**PARTS OF THE EXERCISE**
A - Can you turn the paragraph of the church description that begins "In the right transept" into a short list that keeps its main facts?
B - Could you write the next part of the church description, picking up after its final sentence?

[[ DOCUMENT SECTION open ]]

The façade was only partially finished, and only the first story sheathed in marble. The portal has a lunette with a 17th-century fresco depicting the Virgin and Child with St Francis and St Louis of Toulouse. The facade has relief with St Bernardino da Siena's Christogram: a sun and letters IHS, here framed by a rope. This recalls the adherence of the local monks to frati Minori Osservanti in 1462. The interiors were refurbished in the 17th century. Among the altarpieces in the church is an Adoration of the Shepherds (first altar on right) by Domenico Fiasella.

In the right transept is the funeral monument of cardinal Bernabò Malaspina (died 1338). In the chapel in the left of the presbytery is an Assumption of the Virgin (17th-century) attributed to Giulio Bruno. On the transept wall is also the tender funeral monument, sculpted by Giovanni di Balduccio, and dedicated to Guarnerio degli Antelminelli who died as a child, the son of the fierce condottiere Castruccio Castracani.

[[ DOCUMENT SECTION closed ]]
[[ DATA PROVIDED open ]]

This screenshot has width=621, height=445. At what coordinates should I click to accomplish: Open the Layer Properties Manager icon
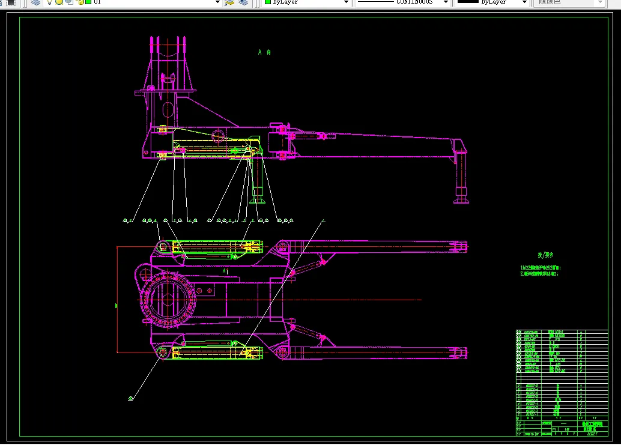coord(37,2)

[[ DATA PROVIDED closed ]]

**PER-TASK OUTPUTS**
A -
- Right transept: the funeral monument of cardinal Bernabò Malaspina (died 1338).
- Chapel to the left of the presbytery: a 17th-century Assumption of the Virgin attributed to Giulio Bruno.
- Transept wall: a tender funeral monument sculpted by Giovanni di Balduccio for Guarnerio degli Antelminelli, who died as a child. He was the son of the fierce condottiere Castruccio Castracani.

B -
On the door of the sacristy is a fresco by Priamo della Quercia, brother of Jacopo della Quercia; the fresco depicts a Vir dolorum between St Clair and St Francis.

In the sacristy is a painting depicting the Madonna con Bambino, Bernardino da Siena and San Salvatore da Orta by Domenico Fiasella. On the counterfacade of the church is a large canvas depicting the Adoration of the Magi (1656) by Tommaso Clerici.

The cloister was frescoed with episodes in the Life of St Francis (15th-century) by Stefano Lemmi.